ANCHORAGE, Alaska (AP) — An Alaska state agency faces a new backlog in processing applications for people seeking food stamp benefits, more than a year after it first fell behind in recertifying applicants.
The current backlog of new and returning applications totals about 6,000, the Anchorage Daily News reported. It was created after resources were focused on clearing an older backlog in applications from Alaskans who in some cases waited as long as 11 months for benefits from the federally funded Supplemental Nutrition Assistance Program, said Deb Etheridge, director of the Alaska Division of Public Assistance.
Etheridge said officials from the U.S. Food and Nutrition Service directed her agency to prioritize the older applications, even if meant newer applications might get delayed.
The state also has resumed interviews and income verifications that were waived as part of the federal public health emergency related to the pandemic.
“We knew that alone would also create probably some additional delays because it’s additional work that the team is needing to take on,” said Cara Durr, chief of advocacy and public policy at the Food Bank of Alaska.
While Durr and Etheridge said the current delays have not been as long as those during the original backlog, they are still affecting Alaskans.

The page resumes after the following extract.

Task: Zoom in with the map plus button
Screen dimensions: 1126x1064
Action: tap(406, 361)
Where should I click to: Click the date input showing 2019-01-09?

“We’ve heard from people waiting two to three months, which feels pretty different than somebody waiting six to eight months. None of it’s great, but I think people in this backlog have been waiting for a shorter time,” Durr said.

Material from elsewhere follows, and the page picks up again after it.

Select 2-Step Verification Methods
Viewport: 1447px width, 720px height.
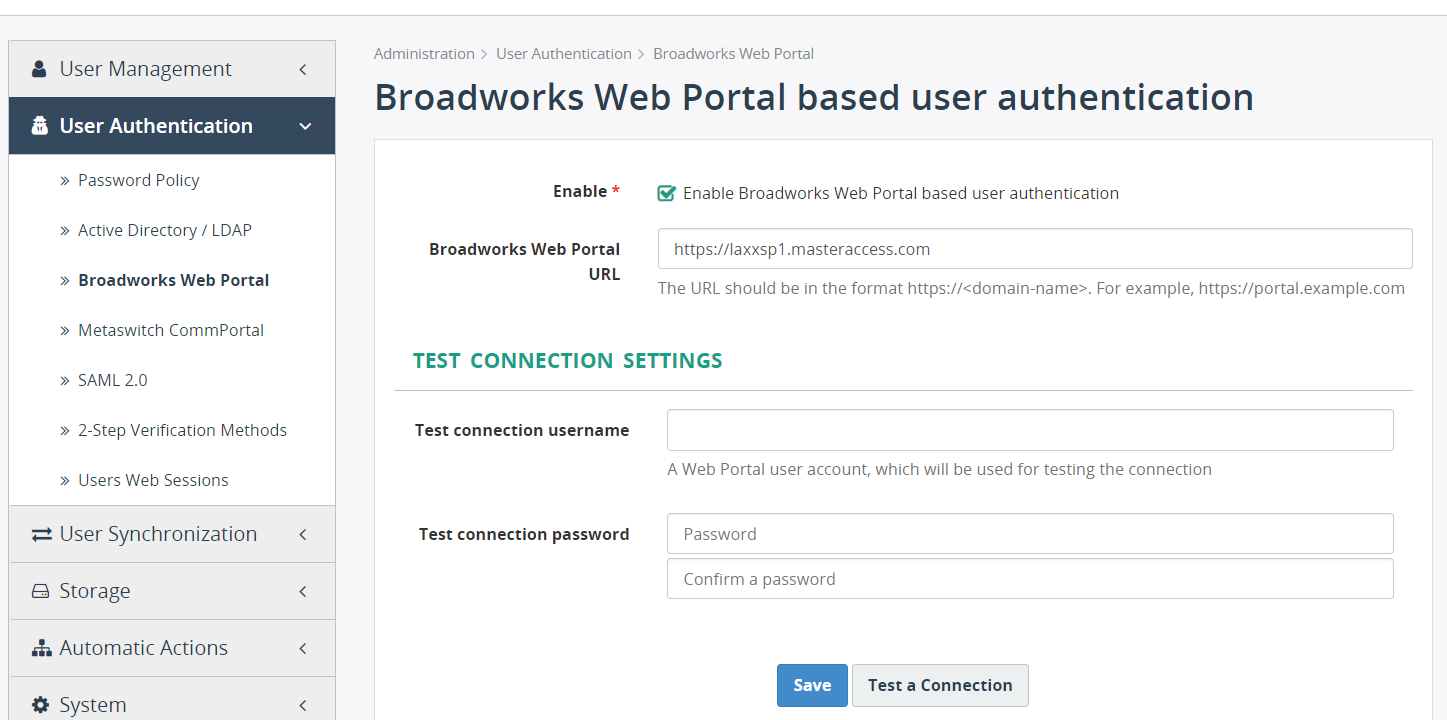[182, 429]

Delays at the public assistance division first surfaced late last year, when news outlets reported thousands of Alaskans had been waiting months for food stamps or other benefits. Since then, Etheridge took over the agency, a lawsuit was filed over the delays, and the state was warned of potential penalties from the federal government.
The state reported in August — a year after the delays first began — that it had cleared the original backlog. Officials had blamed that backlog on cascading events, compounded by staffing and technology issues within the state health department.
Etheridge said the division is doing what it can to avoid a larger backlog or longer delays, including hiring more eligibility technicians. But training them has taken time, and progress has been slow, she said.